Abstract
Background:
Acute cellular rejection (ACR), a reversible process, can affect the graft survival.
Objective:
To evaluate the relation between ACR and clinical factors in recipients of allograft liver transplantation.
Methods:
47 recipients of liver were consecutively enrolled in a retrospective study. Their information were retrieved from their medical records and analyzed.
Results:
Of the 47 recipients, 38 (81%) experienced acute rejection during 24 months of the transplantation. None of the studied factors for occurring transplant rejection, i.e., blood groups, sex, age, familial history of disease, receiving drugs and blood products, type of donor, Child score, and Child class, was not found to be significant.
Conclusion:
During a limited follow-up period, we did not find any association between ACR and suspected risk factors.
Key Words: Acute cellular rejection, Liver transplantation, Pediatric, Graft survival, Transplant recipients, Graft rejection
INTRODUCTION
Nowadays, liver transplantation is a well-accepted treatment for end-stage liver diseases in pediatric patients [1]. The first attempt for liver transplantation was done by Dr. Starzel in 1963 on a 3-year-old boy with biliary atresia [2]. Despite of the technological, medical and surgical improvements, liver transplantation is still associated with mortality and morbidity. Acute cellular rejection (ACR) is one of the main post-transplantation complications affecting the graft function [3-5].
The incidence of ACR in children following liver transplantation has been reported between <20% and 50% based on the recipient age; in older children it is more frequent. ACR can occur at any time after liver transplantation [6]. Suspicion for ACR is made by chemical and biochemical evidence; the liver biopsy is mandatory for confirming the diagnosis. Histologic criteria for ACR is based on Sensor’s triad of portal hepatitis, endotheliitis, and lymphocytic cholangitis [7].
Because of the reversibility and impact of ACR on long-term graft function, as well as the graft loss, we conducted this study to evaluate the impact of pre-, concomitant, and post-transplantation factors on ACR in recipients of allograft liver.

RECORDS PROVIDED:
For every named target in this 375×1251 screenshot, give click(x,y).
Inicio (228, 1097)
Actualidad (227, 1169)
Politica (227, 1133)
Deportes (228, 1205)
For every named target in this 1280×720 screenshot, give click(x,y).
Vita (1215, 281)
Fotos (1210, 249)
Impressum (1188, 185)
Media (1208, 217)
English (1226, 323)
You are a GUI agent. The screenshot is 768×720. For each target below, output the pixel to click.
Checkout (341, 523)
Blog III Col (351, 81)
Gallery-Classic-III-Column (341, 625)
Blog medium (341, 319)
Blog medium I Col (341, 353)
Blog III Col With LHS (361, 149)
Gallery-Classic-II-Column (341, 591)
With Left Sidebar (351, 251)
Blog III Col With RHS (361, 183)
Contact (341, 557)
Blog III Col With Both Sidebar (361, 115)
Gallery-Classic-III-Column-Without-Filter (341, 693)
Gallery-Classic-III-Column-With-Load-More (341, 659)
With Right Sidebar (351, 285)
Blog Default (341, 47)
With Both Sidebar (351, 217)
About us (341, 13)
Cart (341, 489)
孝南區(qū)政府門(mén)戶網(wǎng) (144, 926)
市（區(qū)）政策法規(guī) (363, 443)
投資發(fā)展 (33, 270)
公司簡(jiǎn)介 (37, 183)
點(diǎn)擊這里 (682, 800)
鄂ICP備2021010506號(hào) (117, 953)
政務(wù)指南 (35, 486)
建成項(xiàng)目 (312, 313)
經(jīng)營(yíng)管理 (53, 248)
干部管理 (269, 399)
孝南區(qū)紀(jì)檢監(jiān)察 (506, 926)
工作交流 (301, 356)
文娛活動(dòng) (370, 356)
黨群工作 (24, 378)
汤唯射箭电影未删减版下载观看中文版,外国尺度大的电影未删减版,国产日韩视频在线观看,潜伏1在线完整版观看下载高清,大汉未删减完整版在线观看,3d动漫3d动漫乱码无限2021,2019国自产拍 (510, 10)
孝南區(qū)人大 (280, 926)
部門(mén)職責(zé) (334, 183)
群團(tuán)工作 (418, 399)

REQUIRED ACTIONS:
1. Reproduce the text on acute rejection after liver transplantation verbatim, everything from "The incidence of" down to "of allograft liver.".
2. Resume the text on acute rejection after liver transplantation, writing on from its final sentence.

REPLIES:
1.
The incidence of ACR in children following liver transplantation has been reported between <20% and 50% based on the recipient age; in older children it is more frequent. ACR can occur at any time after liver transplantation [6]. Suspicion for ACR is made by chemical and biochemical evidence; the liver biopsy is mandatory for confirming the diagnosis. Histologic criteria for ACR is based on Sensor’s triad of portal hepatitis, endotheliitis, and lymphocytic cholangitis [7].
Because of the reversibility and impact of ACR on long-term graft function, as well as the graft loss, we conducted this study to evaluate the impact of pre-, concomitant, and post-transplantation factors on ACR in recipients of allograft liver.

2.
PATIENTS AND METHODS
Between 2012 and 2015, 318 pediatric patients with congenital hepatic disease received liver transplantation in Nemazi Hospital, affiliated to Shiraz University of Medical Sciences. Complete records of 47 consecutive pediatric patients with acute rejection were collected. Sex, age, weight, age at ACR, age at liver transplantation, Child score, blood group, family history of transplant, operation data and its complications, as well as post-transplantation treatments and their circumstances were retrieved from each record. The inclusion criteria were age between 1 and 18 years, presence of biopsy-proven ACR, and absence of other complications. The exclusion criteria were existence of other explanations for the observed signs and presence of secondary liver malignancy. Histological characteristics for ACR were lymphocytic portal inflammation, bile duct inflammation, and endotheliitis.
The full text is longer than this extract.